S'il doit attendre 1927 pour connaître la gloire, après sa première exposition personnelle organisée à New-York dans la galerie de Joseph Brummer, il est déjà largement reconnu en Europe depuis une bonne décennie et bénéficie, jusqu'au second conflit mondial, d'une grande notoriété. Mais sa participation, sous l'Occupation, à un voyage en Allemgne, organisé par l'artiste officiel du Reich, Arno Breker, un ami de longue date, appartenant à la bande de Montparnasse, lui vaut d'être accusé de compromission avec l'ennemi. Bon nombre de pairs le rejettent alors, précipitant sa fin.

L'art est donc bien en deuil, en cet automne 1946, avec le départ de cet artiste majeur, reconnu dans le monde entier, dont le musée Despiau-Wlérick (3) de Mont-de-Marsan conserve la plus grande partie des oeuvres (4).

(1) Les accords Blum-Byrnes, signés à Washington le 1er janvier 1946, permettent la libre pénétration du cinéma américain en France, en échange d'importants avantages financiers.

(2) C'est au Salon des Artistes Français que Rodin remarque le buste de Paulette, une jeune-fille de 11 ans, Paule Pallus (1896-1977), la fille de son avoué montois.

(3) Né à Mont-de-Marsan le 13 avril 1882, mort à Paris le 7 mars 1944, Robert Wlérick évolue tout d'abord sous la tutelle de Despiau. Inspiré par l'œuvre de Houdon, il sculpte principalement des bustes mais aussi des pièces majeures comme la statue du maréchal Foch érigée sur la place du Trocadéro, à Paris.

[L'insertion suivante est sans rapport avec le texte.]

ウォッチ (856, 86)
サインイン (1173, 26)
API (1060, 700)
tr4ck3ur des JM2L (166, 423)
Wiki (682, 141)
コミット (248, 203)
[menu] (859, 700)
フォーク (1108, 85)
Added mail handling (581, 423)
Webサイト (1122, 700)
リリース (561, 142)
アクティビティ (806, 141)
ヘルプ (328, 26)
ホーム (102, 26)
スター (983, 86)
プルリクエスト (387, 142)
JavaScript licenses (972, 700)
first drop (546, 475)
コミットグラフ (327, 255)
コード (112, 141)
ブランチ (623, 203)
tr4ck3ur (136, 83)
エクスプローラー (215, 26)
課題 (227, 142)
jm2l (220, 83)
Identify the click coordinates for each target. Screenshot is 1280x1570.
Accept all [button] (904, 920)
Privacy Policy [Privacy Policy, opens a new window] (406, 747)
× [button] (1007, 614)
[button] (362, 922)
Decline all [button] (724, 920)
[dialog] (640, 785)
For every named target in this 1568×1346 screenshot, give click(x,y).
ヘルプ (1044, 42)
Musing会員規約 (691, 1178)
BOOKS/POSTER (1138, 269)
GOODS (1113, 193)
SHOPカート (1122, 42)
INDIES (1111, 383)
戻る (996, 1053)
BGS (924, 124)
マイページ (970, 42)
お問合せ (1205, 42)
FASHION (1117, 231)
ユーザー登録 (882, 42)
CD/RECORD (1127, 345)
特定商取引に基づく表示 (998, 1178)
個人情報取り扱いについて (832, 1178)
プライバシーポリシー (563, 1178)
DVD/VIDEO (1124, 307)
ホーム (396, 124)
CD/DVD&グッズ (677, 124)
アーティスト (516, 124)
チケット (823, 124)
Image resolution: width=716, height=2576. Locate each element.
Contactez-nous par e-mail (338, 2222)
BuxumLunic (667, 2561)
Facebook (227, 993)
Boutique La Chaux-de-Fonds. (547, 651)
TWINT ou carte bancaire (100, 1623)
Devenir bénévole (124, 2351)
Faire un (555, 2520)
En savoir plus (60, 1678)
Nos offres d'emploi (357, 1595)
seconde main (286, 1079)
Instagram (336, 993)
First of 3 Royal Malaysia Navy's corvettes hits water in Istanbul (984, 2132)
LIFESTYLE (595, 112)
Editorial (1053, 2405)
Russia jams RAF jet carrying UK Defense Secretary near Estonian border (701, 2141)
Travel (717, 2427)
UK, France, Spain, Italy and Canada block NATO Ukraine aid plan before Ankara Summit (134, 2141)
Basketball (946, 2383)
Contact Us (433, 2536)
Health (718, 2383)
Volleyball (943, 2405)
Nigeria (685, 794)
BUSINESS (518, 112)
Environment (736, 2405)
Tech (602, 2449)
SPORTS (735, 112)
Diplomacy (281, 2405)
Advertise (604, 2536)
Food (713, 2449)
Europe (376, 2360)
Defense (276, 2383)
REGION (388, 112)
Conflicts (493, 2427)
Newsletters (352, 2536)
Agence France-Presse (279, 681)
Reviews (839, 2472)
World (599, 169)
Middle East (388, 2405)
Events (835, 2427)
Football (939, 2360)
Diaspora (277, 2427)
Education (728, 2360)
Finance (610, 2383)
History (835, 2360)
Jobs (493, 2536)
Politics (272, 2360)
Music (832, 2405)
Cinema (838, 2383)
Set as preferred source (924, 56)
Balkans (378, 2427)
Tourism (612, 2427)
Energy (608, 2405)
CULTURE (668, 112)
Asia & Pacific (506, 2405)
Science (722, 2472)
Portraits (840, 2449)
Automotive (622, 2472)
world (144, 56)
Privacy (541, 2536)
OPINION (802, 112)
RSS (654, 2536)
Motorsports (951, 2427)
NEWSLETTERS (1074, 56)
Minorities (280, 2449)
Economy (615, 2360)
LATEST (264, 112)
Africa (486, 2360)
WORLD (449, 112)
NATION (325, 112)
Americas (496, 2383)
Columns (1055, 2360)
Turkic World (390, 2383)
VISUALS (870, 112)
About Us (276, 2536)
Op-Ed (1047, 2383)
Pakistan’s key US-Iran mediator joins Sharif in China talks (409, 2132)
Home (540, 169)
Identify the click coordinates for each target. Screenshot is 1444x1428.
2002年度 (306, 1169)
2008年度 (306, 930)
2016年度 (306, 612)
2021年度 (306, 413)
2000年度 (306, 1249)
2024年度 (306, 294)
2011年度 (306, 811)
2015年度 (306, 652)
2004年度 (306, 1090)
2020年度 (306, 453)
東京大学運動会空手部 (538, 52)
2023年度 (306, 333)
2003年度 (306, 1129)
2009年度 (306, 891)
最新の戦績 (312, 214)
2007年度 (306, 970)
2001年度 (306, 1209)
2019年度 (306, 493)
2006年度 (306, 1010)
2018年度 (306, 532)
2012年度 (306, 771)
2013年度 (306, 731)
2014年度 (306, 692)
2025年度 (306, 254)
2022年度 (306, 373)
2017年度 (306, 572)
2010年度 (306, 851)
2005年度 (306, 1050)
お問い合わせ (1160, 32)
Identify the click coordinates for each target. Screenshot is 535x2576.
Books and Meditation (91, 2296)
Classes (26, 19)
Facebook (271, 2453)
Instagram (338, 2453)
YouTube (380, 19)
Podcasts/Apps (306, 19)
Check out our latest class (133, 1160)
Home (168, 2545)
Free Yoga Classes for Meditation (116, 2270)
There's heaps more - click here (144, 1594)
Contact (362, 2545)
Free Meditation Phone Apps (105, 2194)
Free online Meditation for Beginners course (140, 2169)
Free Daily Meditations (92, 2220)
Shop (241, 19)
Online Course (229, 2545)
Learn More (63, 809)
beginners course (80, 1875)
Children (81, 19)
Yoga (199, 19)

(4) Le musée montois, installé dans le donjon Lacataye, réunit les œuvres des deux artistes. C'est le premier musée français consacré à la sculpture figurative de la première moitié du XXe siècle.

Bénédicte Boyrie-Fénié

Transcription

(Musique)
Journaliste
Charles Despiau est mort, ses mains n’animeront plus la pierre. Despiau que les actualités françaises avaient filmé l’an dernier dans son atelier pour servir à l’histoire de l’art fut avec Maillol disparu voici deux ans, la figure la plus représentative de la sculpture française. Il avait été le praticien et l’élève de Rodin ; ses œuvres dans lesquelles on retrouve le caractère humain et l’accent individuel des grandes lignées d’artistes resteront comme les témoignages d’un temps ; alors même qu’elles assurent la continuité des hautes époques françaises. Despiau laisse inachevé son Apollon, peut-être l’œuvre maîtresse de sa vie, inachevée mais éternelle comme la vie et comme l’art.